Significant figures in the decimal module

Question

So I've decided to try to solve my physics homework by writing some python scripts to solve problems for me. One problem that I'm running into is that significant figures don't always seem to come out properly. For example this handles significant figures properly:

from decimal import Decimal
>>> Decimal('1.0') + Decimal('2.0')
Decimal("3.0")

But this doesn't:

>>> Decimal('1.00') / Decimal('3.00')
Decimal("0.3333333333333333333333333333")

So two questions:

1. Am I right that this isn't the expected amount of significant digits, or do I need to brush up on significant digit math?
2. Is there any way to do this without having to set the decimal precision manually? Granted, I'm sure I can use numpy to do this, but I just want to know if there's a way to do this with the decimal module out of curiosity.

Answer 1

Decimal defaults to 28 places of precision.
The only way to limit the number of digits it returns is by altering the precision.

Answer 2

Decimals won't throw away decimal places like that. If you really want to limit precision to 2 d.p. then try

decimal.getcontext().prec=2

EDIT: You can alternatively call quantize() every time you multiply or divide (addition and subtraction will preserve the 2 dps).

Answer 3

If I undertand Decimal correctly, the "precision" is the number of digits after the decimal point in decimal notation.

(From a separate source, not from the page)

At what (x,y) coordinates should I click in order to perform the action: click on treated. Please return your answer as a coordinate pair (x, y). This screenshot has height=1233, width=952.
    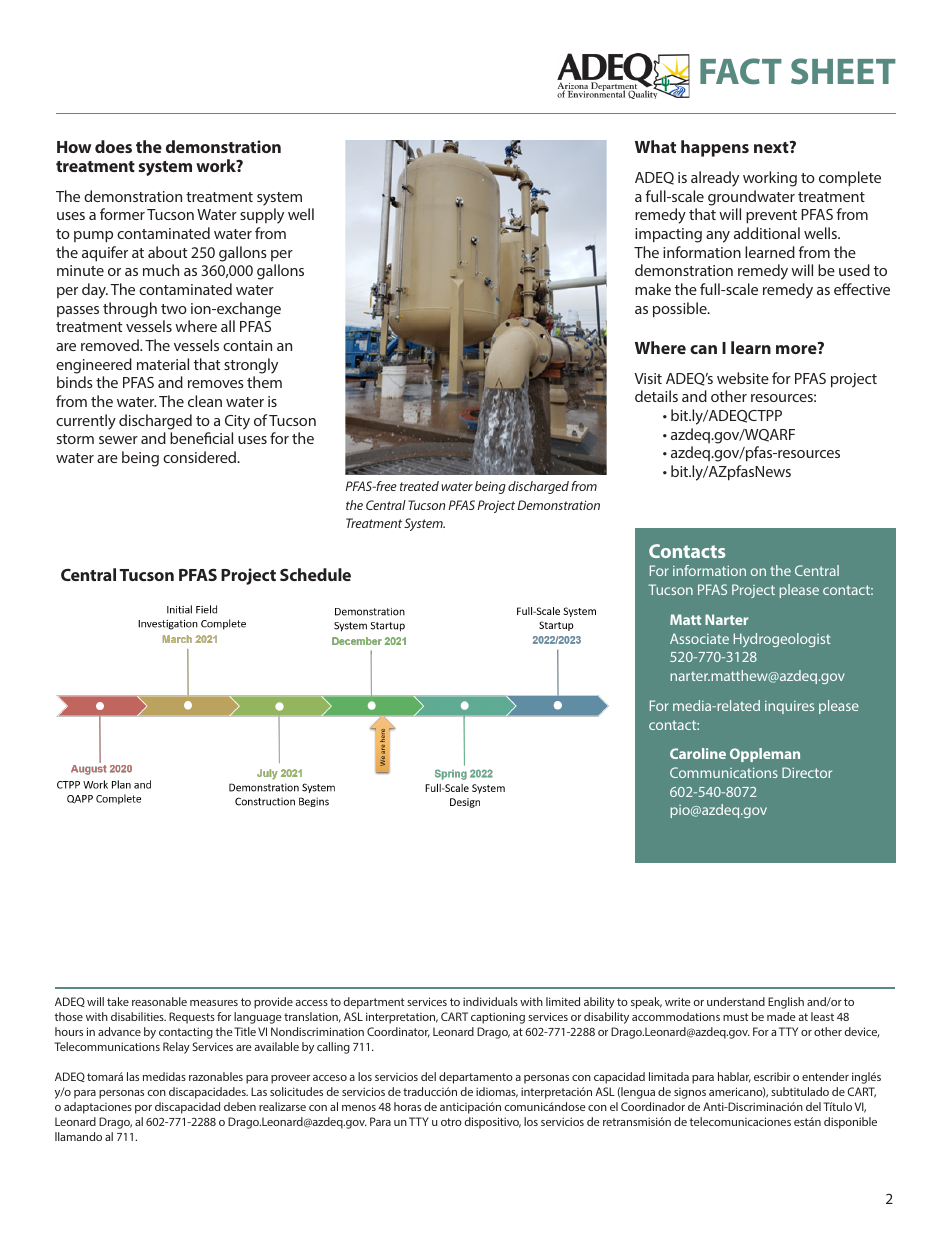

You seem to want something else: the number of significant digits. That is one more than the number of digits after the decimal point in scientific notation.

I would be interested in learning about a Python module that does significant-digits-aware floating point point computations.

Answer 4

What's wrong with floating point?

>>> "%8.2e"%  ( 1.0/3.0 )
'3.33e-01'

It was designed for scientific-style calculations with a limited number of significant digits.

Answer 5

Changing the decimal working precision to 2 digits is not a good idea, unless you absolutely only are going to perform a single operation.

You should always perform calculations at higher precision than the level of significance, and only round the final result. If you perform a long sequence of calculations and round to the number of significant digits at each step, errors will accumulate. The decimal module doesn't know whether any particular operation is one in a long sequence, or the final result, so it assumes that it shouldn't round more than necessary. Ideally it would use infinite precision, but that is too expensive so the Python developers settled for 28 digits.

Once you've arrived at the final result, what you probably want is quantize:

>>> (Decimal('1.00') / Decimal('3.00')).quantize(Decimal("0.001"))
Decimal("0.333")

You have to keep track of significance manually. If you want automatic significance tracking, you should use interval arithmetic. There are some libraries available for Python, including pyinterval and mpmath (which supports arbitrary precision). It is also straightforward to implement interval arithmetic with the decimal library, since it supports directed rounding.

You may also want to read the Decimal Arithmetic FAQ: Is the decimal arithmetic ‘significance’ arithmetic?

Answer 6

Just out of curiosity...is it necessary to use the decimal module? Why not floating point with a significant-figures rounding of numbers when you are ready to see them? Or are you trying to keep track of the significant figures of the computation (like when you have to do an error analysis of a result, calculating the computed error as a function of the uncertainties that went into the calculation)? If you want a rounding function that rounds from the left of the number instead of the right, try:

def lround(x,leadingDigits=0): 
    """Return x either as 'print' would show it (the default) 
    or rounded to the specified digit as counted from the leftmost 
    non-zero digit of the number, e.g. lround(0.00326,2) --> 0.0033
    """ 
    assert leadingDigits>=0 
    if leadingDigits==0: 
            return float(str(x)) #just give it back like 'print' would give it
    return float('%.*e' % (int(leadingDigits),x)) #give it back as rounded by the %e format

The numbers will look right when you print them or convert them to strings, but if you are working at the prompt and don't explicitly print them they may look a bit strange:

>>> lround(1./3.,2),str(lround(1./3.,2)),str(lround(1./3.,4))
(0.33000000000000002, '0.33', '0.3333')

Answer 7

Take a look at my answer here: stackoverflow thread

It isn't python but might point you in the right direction.